While it may not have slashed its dividend, yet, General Electric shares plunged 8% in the pre-market after the company cut its 2017 profit forecast while its new CEO grapples with one of the deepest slumps in the iconic US manufacturer’s history. The company reported that adjusted earnings this year are expected to be only $1.05 to $1.10 per share, down over 30% from a previous range of $1.60 to $1.70 a share. This is also sharply lower than the sellside consensus of $1.54 a share.
For the current quarter, the industrial conglomerate and maker of jet engines and gas turbines reported adjusted Q3 EPS of 29 cents, nearly 50% below the 50 cent consensus estimate.
As Bloomberg reports, the revision underscores the severity of the challenges facing Chief Executive Officer John Flannery, who took over Jeffrey Immelt’s longtime post in August. With hurdles from poor cash flows to slumping power-generation markets, GE is by far the biggest loser on the Dow Jones Industrial Average this year and has seen a quarter of its market value evaporate.
The cut is the latest step in what is shaping up to be a dramatic repositioning of GE under its new leadership. Flannery this month welcomed a representative of activist investor Trian Fund Management to GE’s board and announced several management changes. He is seeking deep cost cuts and has said he will consider all options, including portfolio changes.
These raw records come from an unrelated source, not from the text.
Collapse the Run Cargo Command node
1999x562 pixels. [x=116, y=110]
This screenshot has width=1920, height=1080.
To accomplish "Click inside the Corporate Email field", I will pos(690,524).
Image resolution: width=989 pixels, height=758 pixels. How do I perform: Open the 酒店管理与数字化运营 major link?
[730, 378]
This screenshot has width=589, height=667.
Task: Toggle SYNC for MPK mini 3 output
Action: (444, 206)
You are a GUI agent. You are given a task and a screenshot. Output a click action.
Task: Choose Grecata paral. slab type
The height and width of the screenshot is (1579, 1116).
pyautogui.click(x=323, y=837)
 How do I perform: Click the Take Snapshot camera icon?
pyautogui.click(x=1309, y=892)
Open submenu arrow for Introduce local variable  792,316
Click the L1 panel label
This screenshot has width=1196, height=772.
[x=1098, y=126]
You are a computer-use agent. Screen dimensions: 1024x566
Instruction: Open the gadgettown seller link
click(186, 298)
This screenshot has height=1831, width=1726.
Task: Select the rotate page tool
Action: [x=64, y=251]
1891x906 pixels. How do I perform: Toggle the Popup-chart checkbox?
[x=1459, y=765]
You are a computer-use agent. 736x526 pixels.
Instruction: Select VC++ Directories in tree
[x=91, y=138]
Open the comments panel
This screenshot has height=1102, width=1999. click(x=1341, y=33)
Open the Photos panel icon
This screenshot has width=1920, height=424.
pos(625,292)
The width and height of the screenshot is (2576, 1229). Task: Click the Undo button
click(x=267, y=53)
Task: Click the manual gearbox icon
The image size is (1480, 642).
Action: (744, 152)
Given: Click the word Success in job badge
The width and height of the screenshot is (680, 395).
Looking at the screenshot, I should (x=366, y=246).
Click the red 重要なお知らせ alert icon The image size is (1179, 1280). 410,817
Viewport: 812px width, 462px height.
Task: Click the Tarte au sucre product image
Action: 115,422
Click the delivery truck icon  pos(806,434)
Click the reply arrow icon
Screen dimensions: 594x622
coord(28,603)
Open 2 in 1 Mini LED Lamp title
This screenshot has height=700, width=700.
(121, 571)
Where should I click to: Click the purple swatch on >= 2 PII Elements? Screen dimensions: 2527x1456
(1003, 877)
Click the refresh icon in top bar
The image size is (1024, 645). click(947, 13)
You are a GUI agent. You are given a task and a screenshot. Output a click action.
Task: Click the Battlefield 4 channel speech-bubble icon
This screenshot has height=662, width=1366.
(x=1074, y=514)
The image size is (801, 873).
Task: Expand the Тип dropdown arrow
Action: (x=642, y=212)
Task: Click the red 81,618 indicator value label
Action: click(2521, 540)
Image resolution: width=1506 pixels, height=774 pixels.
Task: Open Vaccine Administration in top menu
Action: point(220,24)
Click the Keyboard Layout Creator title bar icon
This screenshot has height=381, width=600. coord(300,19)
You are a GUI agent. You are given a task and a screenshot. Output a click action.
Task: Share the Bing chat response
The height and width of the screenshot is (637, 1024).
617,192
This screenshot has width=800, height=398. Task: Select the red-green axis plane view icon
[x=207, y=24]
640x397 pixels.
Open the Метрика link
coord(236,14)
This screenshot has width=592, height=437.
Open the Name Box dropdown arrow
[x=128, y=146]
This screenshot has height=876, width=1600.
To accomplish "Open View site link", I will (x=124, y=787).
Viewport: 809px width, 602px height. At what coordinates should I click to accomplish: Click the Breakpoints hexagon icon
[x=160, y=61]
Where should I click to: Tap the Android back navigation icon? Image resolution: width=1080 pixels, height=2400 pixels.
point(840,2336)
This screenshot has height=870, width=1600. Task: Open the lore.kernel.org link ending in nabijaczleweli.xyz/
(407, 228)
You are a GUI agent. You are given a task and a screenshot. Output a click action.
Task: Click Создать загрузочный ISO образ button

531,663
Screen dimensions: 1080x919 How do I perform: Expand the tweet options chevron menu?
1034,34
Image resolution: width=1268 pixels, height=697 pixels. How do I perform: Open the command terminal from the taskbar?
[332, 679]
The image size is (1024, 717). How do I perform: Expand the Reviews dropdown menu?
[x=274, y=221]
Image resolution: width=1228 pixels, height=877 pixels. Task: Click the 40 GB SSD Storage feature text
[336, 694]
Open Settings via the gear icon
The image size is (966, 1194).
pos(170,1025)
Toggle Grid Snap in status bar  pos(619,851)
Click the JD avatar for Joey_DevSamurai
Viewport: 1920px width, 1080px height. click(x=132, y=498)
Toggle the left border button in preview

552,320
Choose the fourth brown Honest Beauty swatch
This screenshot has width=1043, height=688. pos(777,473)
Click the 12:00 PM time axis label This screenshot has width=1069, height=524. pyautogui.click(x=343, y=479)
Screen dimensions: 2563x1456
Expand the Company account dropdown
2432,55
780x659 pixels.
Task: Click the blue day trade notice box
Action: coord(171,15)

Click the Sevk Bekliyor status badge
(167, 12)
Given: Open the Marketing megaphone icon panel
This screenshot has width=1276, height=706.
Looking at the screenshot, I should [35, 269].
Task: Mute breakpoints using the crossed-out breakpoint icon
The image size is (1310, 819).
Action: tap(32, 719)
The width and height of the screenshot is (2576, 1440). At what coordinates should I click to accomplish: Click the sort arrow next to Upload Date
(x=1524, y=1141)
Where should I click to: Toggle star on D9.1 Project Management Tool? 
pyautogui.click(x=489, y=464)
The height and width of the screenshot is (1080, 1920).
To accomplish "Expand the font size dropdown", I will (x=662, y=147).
In addition to GE no longer using a "shadow" private jet for its CEO, not to mention slashing its fleets of private cars and other corporate perks as the WSJ infamously reported yesterday, expect thousands more in layoffs from what was once America's most iconic company, which in turn will follow to more complaints by the Fed about America's growing "qualified labor shortage." And now we wait news on the fate of the company's dividend which wall street expects to be "massively" cut.